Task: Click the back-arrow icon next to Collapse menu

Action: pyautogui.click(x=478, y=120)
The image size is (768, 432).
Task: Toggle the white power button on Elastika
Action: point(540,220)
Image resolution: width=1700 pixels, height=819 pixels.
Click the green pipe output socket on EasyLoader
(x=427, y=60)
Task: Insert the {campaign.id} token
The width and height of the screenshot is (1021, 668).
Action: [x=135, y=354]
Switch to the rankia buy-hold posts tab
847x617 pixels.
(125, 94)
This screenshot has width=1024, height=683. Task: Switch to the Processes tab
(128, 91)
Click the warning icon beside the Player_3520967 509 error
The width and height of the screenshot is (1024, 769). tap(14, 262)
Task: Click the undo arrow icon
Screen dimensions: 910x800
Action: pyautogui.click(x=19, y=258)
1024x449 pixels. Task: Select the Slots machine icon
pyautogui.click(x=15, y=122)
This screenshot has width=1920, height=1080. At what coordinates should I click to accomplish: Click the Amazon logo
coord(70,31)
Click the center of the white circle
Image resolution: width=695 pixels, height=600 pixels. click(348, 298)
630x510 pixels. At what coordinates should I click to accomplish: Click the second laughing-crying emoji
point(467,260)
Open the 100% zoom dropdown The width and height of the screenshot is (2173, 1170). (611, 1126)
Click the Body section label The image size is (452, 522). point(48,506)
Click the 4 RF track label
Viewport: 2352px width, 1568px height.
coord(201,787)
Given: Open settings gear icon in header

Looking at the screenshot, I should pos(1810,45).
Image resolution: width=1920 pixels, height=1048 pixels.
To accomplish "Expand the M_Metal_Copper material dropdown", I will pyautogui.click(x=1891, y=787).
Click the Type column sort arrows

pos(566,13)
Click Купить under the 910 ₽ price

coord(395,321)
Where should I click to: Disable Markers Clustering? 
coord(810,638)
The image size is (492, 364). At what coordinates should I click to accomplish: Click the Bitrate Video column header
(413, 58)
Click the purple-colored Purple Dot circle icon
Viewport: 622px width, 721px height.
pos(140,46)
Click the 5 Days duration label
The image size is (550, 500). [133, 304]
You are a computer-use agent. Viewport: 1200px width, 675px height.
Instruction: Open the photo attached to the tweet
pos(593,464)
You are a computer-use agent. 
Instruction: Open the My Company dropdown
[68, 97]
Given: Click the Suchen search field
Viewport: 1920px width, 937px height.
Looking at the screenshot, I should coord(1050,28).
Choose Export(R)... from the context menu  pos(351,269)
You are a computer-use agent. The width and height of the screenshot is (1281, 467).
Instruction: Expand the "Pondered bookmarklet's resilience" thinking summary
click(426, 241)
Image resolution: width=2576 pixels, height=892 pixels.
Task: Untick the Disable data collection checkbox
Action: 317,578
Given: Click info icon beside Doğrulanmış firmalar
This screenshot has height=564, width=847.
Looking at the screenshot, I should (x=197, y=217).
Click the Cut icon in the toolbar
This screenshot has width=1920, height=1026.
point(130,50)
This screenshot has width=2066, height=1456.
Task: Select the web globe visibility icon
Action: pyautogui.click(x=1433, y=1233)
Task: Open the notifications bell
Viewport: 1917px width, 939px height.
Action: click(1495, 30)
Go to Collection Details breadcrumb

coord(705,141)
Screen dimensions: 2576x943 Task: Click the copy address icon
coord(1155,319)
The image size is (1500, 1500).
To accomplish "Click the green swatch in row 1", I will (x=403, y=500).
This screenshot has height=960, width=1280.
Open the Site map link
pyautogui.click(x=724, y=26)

···

Direction » Please quote all of the data above line by line, word for word, with nothing changed or left out.

Solution for this exercise »
Task: Click the back-arrow icon next to Collapse menu

Action: pyautogui.click(x=478, y=120)
The image size is (768, 432).
Task: Toggle the white power button on Elastika
Action: point(540,220)
Image resolution: width=1700 pixels, height=819 pixels.
Click the green pipe output socket on EasyLoader
(x=427, y=60)
Task: Insert the {campaign.id} token
The width and height of the screenshot is (1021, 668).
Action: [x=135, y=354]
Switch to the rankia buy-hold posts tab
847x617 pixels.
(125, 94)
This screenshot has width=1024, height=683. Task: Switch to the Processes tab
(128, 91)
Click the warning icon beside the Player_3520967 509 error
The width and height of the screenshot is (1024, 769). tap(14, 262)
Task: Click the undo arrow icon
Screen dimensions: 910x800
Action: pyautogui.click(x=19, y=258)
1024x449 pixels. Task: Select the Slots machine icon
pyautogui.click(x=15, y=122)
This screenshot has width=1920, height=1080. At what coordinates should I click to accomplish: Click the Amazon logo
coord(70,31)
Click the center of the white circle
Image resolution: width=695 pixels, height=600 pixels. click(348, 298)
630x510 pixels. At what coordinates should I click to accomplish: Click the second laughing-crying emoji
point(467,260)
Open the 100% zoom dropdown The width and height of the screenshot is (2173, 1170). (611, 1126)
Click the Body section label The image size is (452, 522). point(48,506)
Click the 4 RF track label
Viewport: 2352px width, 1568px height.
coord(201,787)
Given: Open settings gear icon in header

Looking at the screenshot, I should pos(1810,45).
Image resolution: width=1920 pixels, height=1048 pixels.
To accomplish "Expand the M_Metal_Copper material dropdown", I will pyautogui.click(x=1891, y=787).
Click the Type column sort arrows

pos(566,13)
Click Купить under the 910 ₽ price

coord(395,321)
Where should I click to: Disable Markers Clustering? 
coord(810,638)
The image size is (492, 364). At what coordinates should I click to accomplish: Click the Bitrate Video column header
(413, 58)
Click the purple-colored Purple Dot circle icon
Viewport: 622px width, 721px height.
pos(140,46)
Click the 5 Days duration label
The image size is (550, 500). [133, 304]
You are a computer-use agent. Viewport: 1200px width, 675px height.
Instruction: Open the photo attached to the tweet
pos(593,464)
You are a computer-use agent. 
Instruction: Open the My Company dropdown
[68, 97]
Given: Click the Suchen search field
Viewport: 1920px width, 937px height.
Looking at the screenshot, I should coord(1050,28).
Choose Export(R)... from the context menu  pos(351,269)
You are a computer-use agent. The width and height of the screenshot is (1281, 467).
Instruction: Expand the "Pondered bookmarklet's resilience" thinking summary
click(426, 241)
Image resolution: width=2576 pixels, height=892 pixels.
Task: Untick the Disable data collection checkbox
Action: 317,578
Given: Click info icon beside Doğrulanmış firmalar
This screenshot has height=564, width=847.
Looking at the screenshot, I should (x=197, y=217).
Click the Cut icon in the toolbar
This screenshot has width=1920, height=1026.
point(130,50)
This screenshot has width=2066, height=1456.
Task: Select the web globe visibility icon
Action: pyautogui.click(x=1433, y=1233)
Task: Open the notifications bell
Viewport: 1917px width, 939px height.
Action: click(1495, 30)
Go to Collection Details breadcrumb

coord(705,141)
Screen dimensions: 2576x943 Task: Click the copy address icon
coord(1155,319)
The image size is (1500, 1500).
To accomplish "Click the green swatch in row 1", I will (x=403, y=500).
This screenshot has height=960, width=1280.
Open the Site map link
pyautogui.click(x=724, y=26)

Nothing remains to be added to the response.